* **Short problem 1**
Copy out the part of the records that begins with the line containing "Click the display name dropdown arrow" and runs through the end of the records, including both ends, with every line kept unchanged.
==== Source extract
In [1]:
import numpy as np
import warnings
warnings.filterwarnings('ignore')

In [1]:
%run scripts/helper.py
%run scripts/models.py

In [3]:
crowd_train = load_file('./data/train.csv/train.csv', index_col='id')

In [4]:
y = crowd_train.median_relevance.values

### Stratified shuffle split to get smaller dataset with similar class frequency

In [5]:
train_idx, test_idx = ssSplit(y, train_size=6000)

In [6]:
X_small_train = crowd_train.iloc[train_idx]
y_small_train = y[train_idx]

X_small_validation = crowd_train.iloc[test_idx]
y_small_validation = y[test_idx]

### SVM model on unprocessed data by analyzing character similiarity taking 5 gram model with truncated svd with 400 components

In [7]:
X_small_train_unprocessed = prepareText(X_small_train)
X_small_validation_unprocessed = prepareText(X_small_validation)

### SVM model on unprocessed data by analyzing word similarity taking 2 gram model with truncated svd with 200 components

In [8]:
model_word, tfv_svm, svd_svm, scl_svm = build_non_linear_model(X_small_train_unprocessed, y_small_train, 'word')

In [9]:
non_linear_SVM_word_preds = non_linear_model_predictions(model_word, tfv_svm, svd_svm, scl_svm, X_small_validation_unprocessed)

In [10]:
print 'Validation set accuracy %0.4f ' %(quadratic_weighted_kappa(y_small_validation, non_linear_SVM_word_preds))

Validation set accuracy 0.5749 


### Linear SVM model with chi2 as selection criteria

In [11]:
linear_model, tfv_linear, select_linear = build_linear_model(X_small_train_unprocessed, y_small_train, 'word')

In [12]:
linear_SVM_preds = linear_model_predictions(linear_model, tfv_linear, select_linear, X_small_validation_unprocessed)

In [13]:
print 'Validation set accuracy %0.4f ' %(quadratic_weighted_kappa(y_small_validation, linear_SVM_preds))

Validation set accuracy 0.4107 


### KNN neighbors model on unprocessed data

In [14]:
knn_model_word, tfv_knn, svd_knn = build_knn_model(X_small_train_unprocessed, y_small_train, 'distance', 'word')

In [15]:
knn_word_preds = knn_model_predictions(knn_model_word, tfv_knn, svd_knn, X_small_validation_unprocessed)

In [16]:
print 'Validation set accuracy %0.4f ' %(quadratic_weighted_kappa(y_small_validation, knn_word_preds))
========
* **Short problem 2**
In the modeling notebook, what validation set accuracy is printed for the linear SVM model that uses chi2 as its selection criteria?
==== Exercise materials
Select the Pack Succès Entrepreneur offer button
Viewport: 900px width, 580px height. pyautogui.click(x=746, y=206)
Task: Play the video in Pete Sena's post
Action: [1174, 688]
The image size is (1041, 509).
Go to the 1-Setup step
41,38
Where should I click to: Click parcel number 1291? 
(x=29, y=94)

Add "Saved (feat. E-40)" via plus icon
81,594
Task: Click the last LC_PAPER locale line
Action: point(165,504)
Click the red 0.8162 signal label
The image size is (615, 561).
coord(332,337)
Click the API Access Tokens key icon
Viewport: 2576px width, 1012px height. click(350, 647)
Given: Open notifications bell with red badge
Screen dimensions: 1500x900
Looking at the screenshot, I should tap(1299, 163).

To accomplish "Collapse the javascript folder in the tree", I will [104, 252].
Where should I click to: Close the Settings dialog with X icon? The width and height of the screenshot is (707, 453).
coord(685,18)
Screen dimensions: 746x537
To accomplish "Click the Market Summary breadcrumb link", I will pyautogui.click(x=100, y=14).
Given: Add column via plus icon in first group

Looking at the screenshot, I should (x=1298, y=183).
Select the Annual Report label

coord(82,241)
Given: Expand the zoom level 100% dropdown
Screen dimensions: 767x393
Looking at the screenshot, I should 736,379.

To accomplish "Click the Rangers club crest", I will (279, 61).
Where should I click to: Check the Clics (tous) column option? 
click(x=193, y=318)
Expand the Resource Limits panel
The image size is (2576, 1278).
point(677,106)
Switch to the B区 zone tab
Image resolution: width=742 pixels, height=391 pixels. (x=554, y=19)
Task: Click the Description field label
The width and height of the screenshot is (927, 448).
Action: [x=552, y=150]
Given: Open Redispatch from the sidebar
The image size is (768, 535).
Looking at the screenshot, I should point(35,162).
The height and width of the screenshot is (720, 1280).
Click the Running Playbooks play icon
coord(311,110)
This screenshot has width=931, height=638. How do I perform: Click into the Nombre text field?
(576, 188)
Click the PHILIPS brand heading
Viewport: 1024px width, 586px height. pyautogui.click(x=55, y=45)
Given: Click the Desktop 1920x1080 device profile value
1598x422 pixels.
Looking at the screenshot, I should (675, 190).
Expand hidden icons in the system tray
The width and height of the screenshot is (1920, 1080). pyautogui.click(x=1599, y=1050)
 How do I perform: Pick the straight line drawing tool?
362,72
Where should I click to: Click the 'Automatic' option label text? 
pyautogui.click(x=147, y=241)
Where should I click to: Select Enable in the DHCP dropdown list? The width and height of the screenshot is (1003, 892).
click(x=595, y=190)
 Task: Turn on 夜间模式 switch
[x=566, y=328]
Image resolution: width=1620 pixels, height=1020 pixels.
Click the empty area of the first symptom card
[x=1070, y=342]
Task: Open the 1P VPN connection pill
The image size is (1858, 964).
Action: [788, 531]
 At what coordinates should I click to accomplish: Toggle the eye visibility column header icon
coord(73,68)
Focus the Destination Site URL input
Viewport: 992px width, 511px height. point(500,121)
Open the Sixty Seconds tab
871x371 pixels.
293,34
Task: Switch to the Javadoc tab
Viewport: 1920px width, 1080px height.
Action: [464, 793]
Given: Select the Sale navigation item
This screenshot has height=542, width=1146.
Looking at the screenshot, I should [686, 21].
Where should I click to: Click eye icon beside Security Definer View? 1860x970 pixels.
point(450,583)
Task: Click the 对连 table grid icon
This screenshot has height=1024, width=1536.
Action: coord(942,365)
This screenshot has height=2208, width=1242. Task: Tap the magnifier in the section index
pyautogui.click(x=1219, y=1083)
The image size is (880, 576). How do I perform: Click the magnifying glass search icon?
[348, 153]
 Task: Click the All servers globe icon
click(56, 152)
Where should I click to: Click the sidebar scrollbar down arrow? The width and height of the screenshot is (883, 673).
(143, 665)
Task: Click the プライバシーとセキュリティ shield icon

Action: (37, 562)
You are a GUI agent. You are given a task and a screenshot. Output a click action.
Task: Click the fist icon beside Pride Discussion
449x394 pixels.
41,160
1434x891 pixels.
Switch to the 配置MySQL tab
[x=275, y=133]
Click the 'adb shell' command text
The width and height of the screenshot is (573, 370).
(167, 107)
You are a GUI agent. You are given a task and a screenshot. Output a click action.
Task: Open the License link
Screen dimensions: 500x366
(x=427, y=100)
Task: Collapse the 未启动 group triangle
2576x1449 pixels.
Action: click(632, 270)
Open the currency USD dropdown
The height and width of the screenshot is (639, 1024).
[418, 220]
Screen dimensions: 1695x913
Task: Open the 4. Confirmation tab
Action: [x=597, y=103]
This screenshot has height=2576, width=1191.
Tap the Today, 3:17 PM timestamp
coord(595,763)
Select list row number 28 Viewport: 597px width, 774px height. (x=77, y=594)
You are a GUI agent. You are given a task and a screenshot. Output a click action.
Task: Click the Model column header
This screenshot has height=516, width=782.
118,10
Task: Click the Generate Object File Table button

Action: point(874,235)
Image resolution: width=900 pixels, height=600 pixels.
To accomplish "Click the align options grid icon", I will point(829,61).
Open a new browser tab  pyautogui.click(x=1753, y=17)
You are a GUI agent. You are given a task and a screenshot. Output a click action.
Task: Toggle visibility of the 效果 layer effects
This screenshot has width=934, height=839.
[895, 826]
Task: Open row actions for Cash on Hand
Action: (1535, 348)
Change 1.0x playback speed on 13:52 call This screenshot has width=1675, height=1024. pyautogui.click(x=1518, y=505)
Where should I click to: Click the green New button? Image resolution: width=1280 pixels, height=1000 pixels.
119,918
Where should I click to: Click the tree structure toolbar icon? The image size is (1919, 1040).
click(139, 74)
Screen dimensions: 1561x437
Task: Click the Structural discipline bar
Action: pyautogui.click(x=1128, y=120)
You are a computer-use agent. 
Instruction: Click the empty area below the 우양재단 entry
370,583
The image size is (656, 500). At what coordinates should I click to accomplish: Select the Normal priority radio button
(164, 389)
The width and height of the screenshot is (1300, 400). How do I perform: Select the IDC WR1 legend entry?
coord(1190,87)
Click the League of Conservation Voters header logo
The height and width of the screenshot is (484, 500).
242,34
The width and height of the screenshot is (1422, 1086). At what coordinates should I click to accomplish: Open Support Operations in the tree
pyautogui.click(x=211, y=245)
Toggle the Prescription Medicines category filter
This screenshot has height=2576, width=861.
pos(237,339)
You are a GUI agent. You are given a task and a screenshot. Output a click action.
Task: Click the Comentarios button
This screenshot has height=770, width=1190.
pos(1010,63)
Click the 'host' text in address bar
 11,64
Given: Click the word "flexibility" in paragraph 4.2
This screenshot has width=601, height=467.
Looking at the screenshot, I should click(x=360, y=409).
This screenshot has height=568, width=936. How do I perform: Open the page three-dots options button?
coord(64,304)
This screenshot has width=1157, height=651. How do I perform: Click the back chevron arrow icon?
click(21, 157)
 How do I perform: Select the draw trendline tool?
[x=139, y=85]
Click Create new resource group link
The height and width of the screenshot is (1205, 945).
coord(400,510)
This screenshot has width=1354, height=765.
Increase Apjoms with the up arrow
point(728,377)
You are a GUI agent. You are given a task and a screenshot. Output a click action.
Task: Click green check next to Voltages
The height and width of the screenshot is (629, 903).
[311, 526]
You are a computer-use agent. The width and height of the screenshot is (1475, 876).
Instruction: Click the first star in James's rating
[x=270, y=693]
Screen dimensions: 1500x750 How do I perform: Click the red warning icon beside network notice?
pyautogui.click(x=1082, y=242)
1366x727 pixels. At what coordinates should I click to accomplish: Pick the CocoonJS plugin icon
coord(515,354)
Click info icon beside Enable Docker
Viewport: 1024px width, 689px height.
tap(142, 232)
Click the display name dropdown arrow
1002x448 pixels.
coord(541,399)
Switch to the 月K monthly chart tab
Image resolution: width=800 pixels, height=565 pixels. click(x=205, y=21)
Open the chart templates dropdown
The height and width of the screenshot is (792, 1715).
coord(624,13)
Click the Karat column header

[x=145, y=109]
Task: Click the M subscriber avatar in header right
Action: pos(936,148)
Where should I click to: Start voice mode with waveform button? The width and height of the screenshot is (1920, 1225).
========
* **Written solution 1**
Click the display name dropdown arrow
1002x448 pixels.
coord(541,399)
Switch to the 月K monthly chart tab
Image resolution: width=800 pixels, height=565 pixels. click(x=205, y=21)
Open the chart templates dropdown
The height and width of the screenshot is (792, 1715).
coord(624,13)
Click the Karat column header

[x=145, y=109]
Task: Click the M subscriber avatar in header right
Action: pos(936,148)
Where should I click to: Start voice mode with waveform button? The width and height of the screenshot is (1920, 1225).

* **Written solution 2**
0.4107